What happened there exactly? Out came Nokia, all guns blazing, with two very respectable handsets. Earlier, they had spent the morning telling people to “#SWITCH” and that they were about to feast on Android…
Breakfast in New York on a big day for us! Today we dine on Jellybeans: twitter.com/nokia/status/2…
— Nokia (@nokia) September 5, 2012
But, as the reporters leave and the last canapes are eaten, something is happening to the Nokia share price, and it’s not what you’d expect..
A near 16% fall in one day. A day which was critical, and I really can’t emphasise this enough, critical for Microsoft and Nokia. My details piece earlier touched on some of the problems. Sure, the Lumia 920 and 820 are decent phones. Wireless charging, Windows Phone 8 power and excellent camera technology. All great. Build quality, great. Mass storage, long-life batteries and more.

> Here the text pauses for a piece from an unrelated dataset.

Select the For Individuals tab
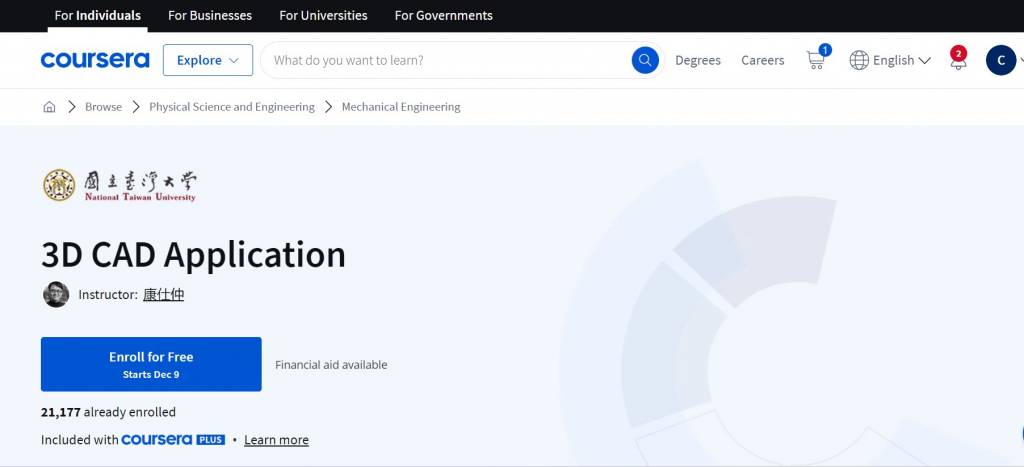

But I’ve attended many launches, and this was missing something. We were told that the phones would be available “in Q4” – later than some expected. Even with that little bit of info there wasn’t really any detail on where they would be available. What does “selected markets” actually mean? How much would they cost? What networks are going to carry them?
In years past we’ve grown used to seeing from someone from Vodafone / Orange / AT&T or some such network on stage stating..
I heartily endorse this service and / or product.
.. but…. nothing. Where were the exact details of launch territories? We don’t even know if Europe is included.. or Asia, or America. Come on, at least give us something to go on? You might as well have a big sign saying “We don’t have any confirmed launch partners yet” because, without those crucial details, it’s what we’re all thinking.
Stock seemed to be edging upwards until Elop stated that they were not going to talk about availability, after that it was downhill. Verizon in the US have already mentioned that they would support Windows Phone 8, so the market would have expected a Nokia / Verizon announcement and this didn’t happen.
And what the hell is all this about misleading advertising? It’s like friendly fire here. Why did they do that? To be honest it looks like the feature wasn’t ready, and the demo handsets were closely guarded and monitored – any usage was limited to certain areas of the phone. Why? Windows Phone 8 is supposed to be ready to rock in October, but we’re just a few weeks off that and it all seemed to scream, “The OS is no-where near ready yet”.
If you’re a company with a huge following and an incredibly strong brand like Apple then you can afford to make some mistakes. If you’re struggling to find a corner in the marketplace then, believe me, you can’t.
I’m sorry Microsoft, I’m sorry Nokia, but I have to get on my soap-box here. Your products are great. They’re fine, really fine. The Lumia 920, with image stabilisation, enhanced battery life and new OS, does deliver. But these school-boy errors in marketing and image-damaging fails just keep happening. You’ve already tipped your existing Windows Phone 7 user-base into the sea. Don’t leave us guessing about release dates, locations, prices and networks. Guessing is bad, because where there’s guessing there’s doubt. Where there’s doubt there’s worried investors and customers, and that leads you to a very bad place indeed.